Ooops! Wrong Savior


You wanted…. what?  Jesus to take away your troubles like a Xanax?  God to fix everything so you can come back in 2 hours and have the car ready to drive?  You wanted a savior who would solve your problems so you wouldn’t have such a hard life?

Ooops.  Wrong savior.  In spite of many centuries of misguided or troubling theologies about the cross, and in contrast to many hymns we sing old and new that contradict Jesus’ own words about the cross, Jesus says it so plainly and directly it slaps the disciples (read: us) in the face: 

If any want to become my followers, let them deny themselves and take up their cross and follow me. For those who want to save their life will lose it, and those who lose their life for my sake, and for the sake of the gospel, will save it.  (Mark 8:34-35)

So if Jesus does anything for us (and I do believe he does) he doesn’t take on the burden of his cross to save us from ours.  He does just the opposite.  He takes on the burden of his cross so we can take on ours.  He makes the hard life of faithfulness possible and less lonely.  He blazes the trail for us to follow.  He creates a truly human life possible, lived under the mercy of God, blood, tears, death, and all.

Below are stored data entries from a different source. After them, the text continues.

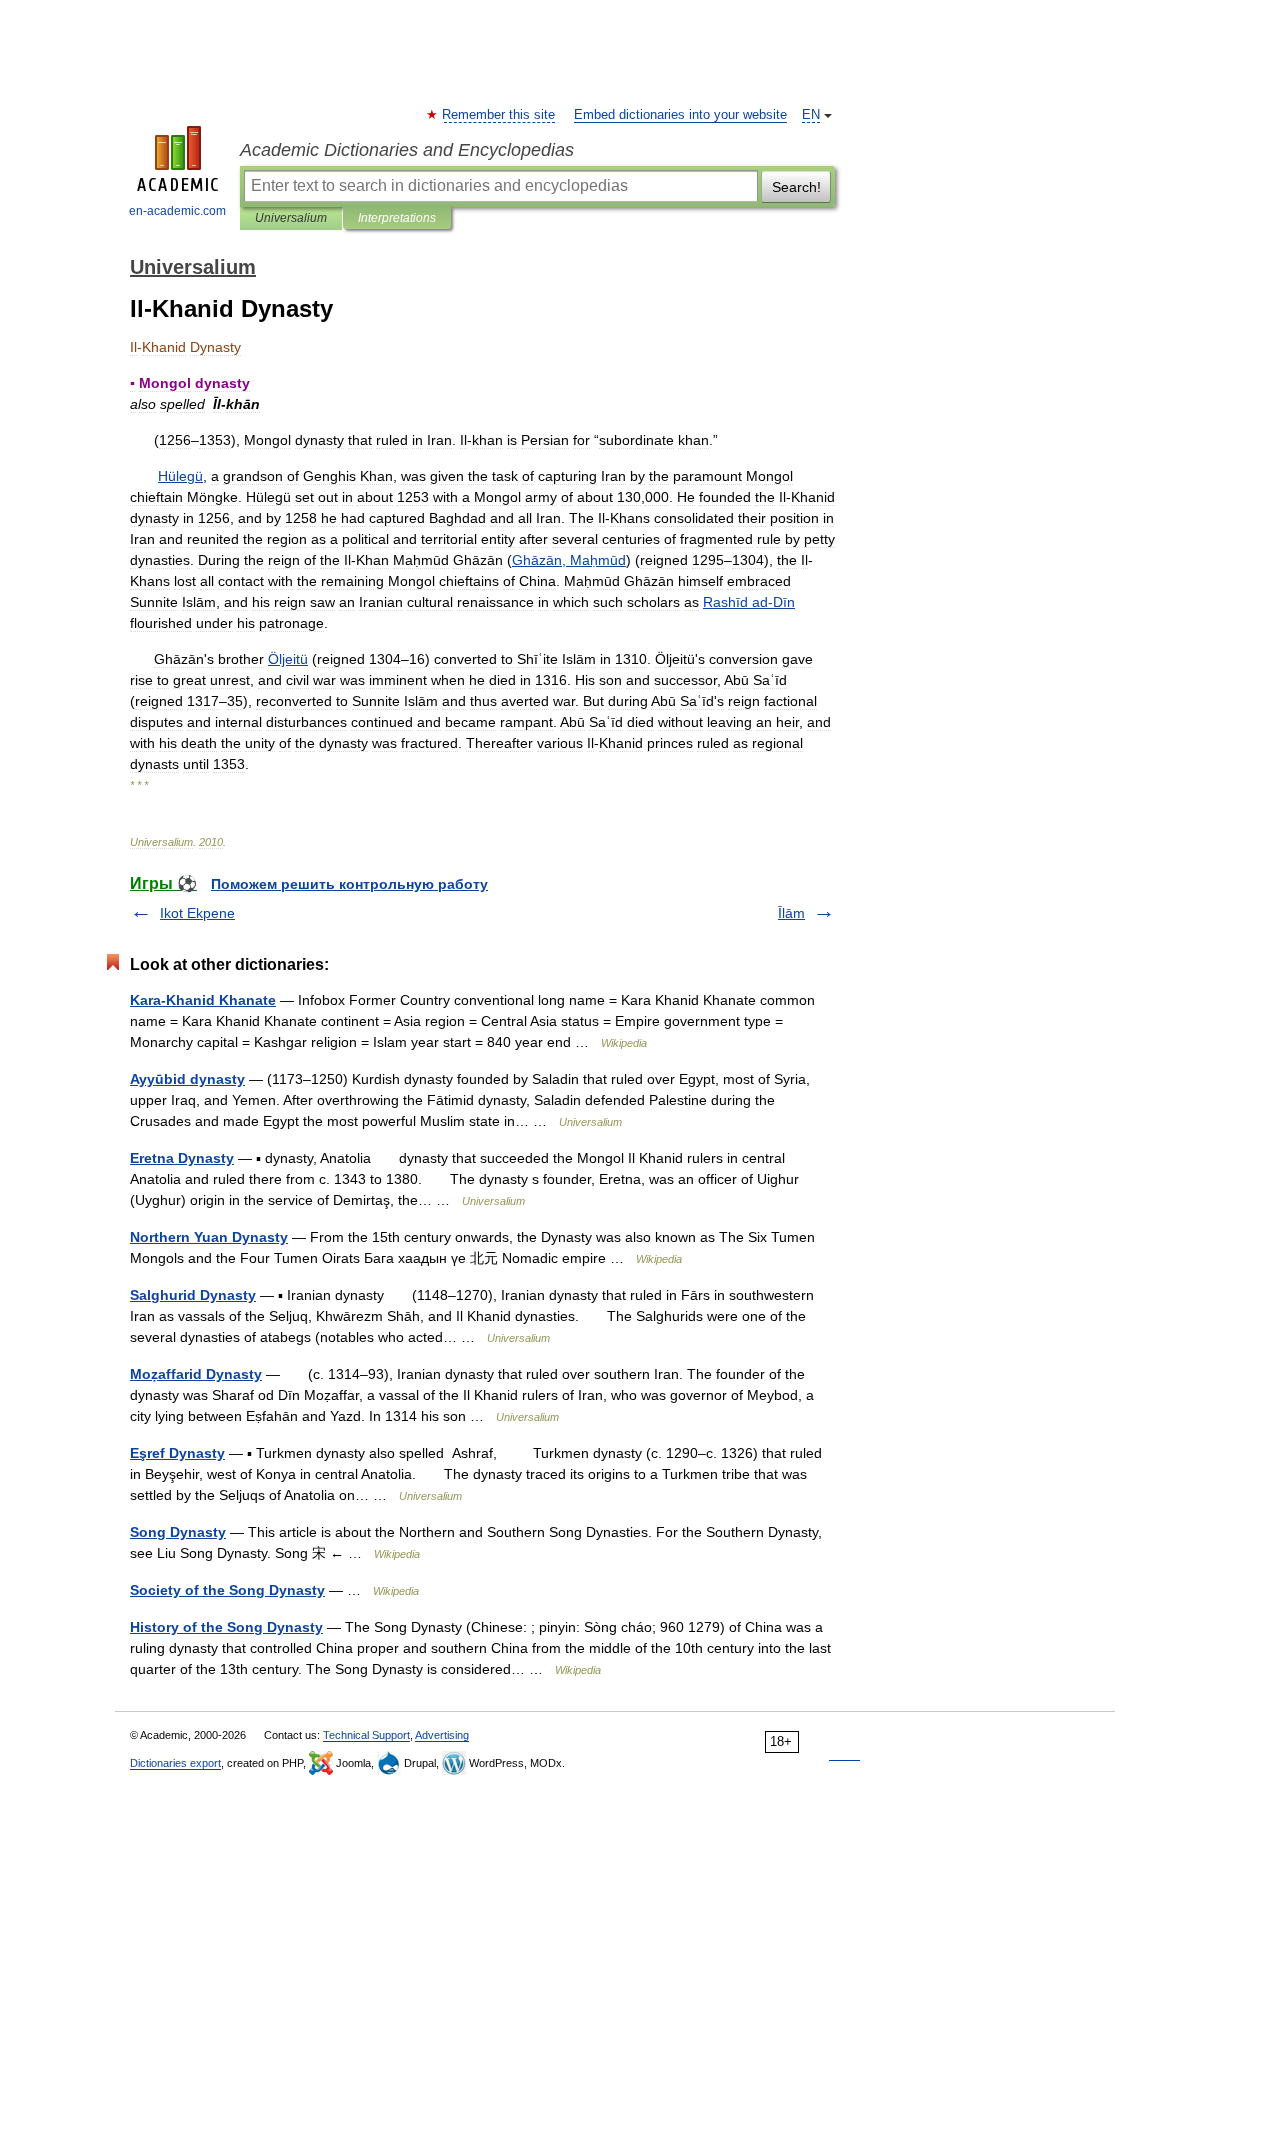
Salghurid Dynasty (193, 1295)
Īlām (791, 913)
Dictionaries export (175, 1763)
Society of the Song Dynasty (227, 1590)
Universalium (291, 218)
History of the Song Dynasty (226, 1627)
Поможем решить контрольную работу (349, 884)
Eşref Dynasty (177, 1453)
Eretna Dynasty (182, 1158)
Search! (796, 187)
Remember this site (499, 115)
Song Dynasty (178, 1532)
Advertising (442, 1735)
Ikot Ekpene (197, 913)
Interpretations (397, 218)
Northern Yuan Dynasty (209, 1237)
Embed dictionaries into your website (680, 115)
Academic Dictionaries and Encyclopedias (407, 150)
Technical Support (366, 1735)
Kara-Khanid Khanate (203, 1000)
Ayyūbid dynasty (187, 1079)
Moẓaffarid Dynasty (196, 1374)
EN (811, 115)
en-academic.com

Let’s just admit it.  It’s really only the hard things in this life that end up telling us who we are, what we are made of, and what really matters.  It is only the struggles we work through, successfully or not, that teach us the limits and the grandeur of being human.  It is only the acceptance of suffering as a necessary part of the human condition that draws together and unites us as one in our fragile, bodily, humble reality.  It is only in confronting our death and placing our lives wholly in the fatherly arms, the motherly embrace of God, that we can finally and truly live.

If Jesus took away our struggles and hard work and suffering, he would simply be taking away the meaning and purpose of our lives, as mysterious and inscrutable as it may all be to us most of the time.  Don’t let Jesus’ cross take away yours.  It wasn’t what he was about, and it leaves you with nothing meaningful left to do. By calling us into the hard work of a life of purpose, sacrifice, and loving others, Jesus gives us back our lives.  He saves us from meaningless days and years of having nothing to do.  He opens us up to see injustice and cruelty in the world and say, “Yeah, I guess if I don’t do something, no one else will.”  He gives us back hard lives that aren’t about our small selves only, but about God’s bigger picture.  Ooops…. right savior.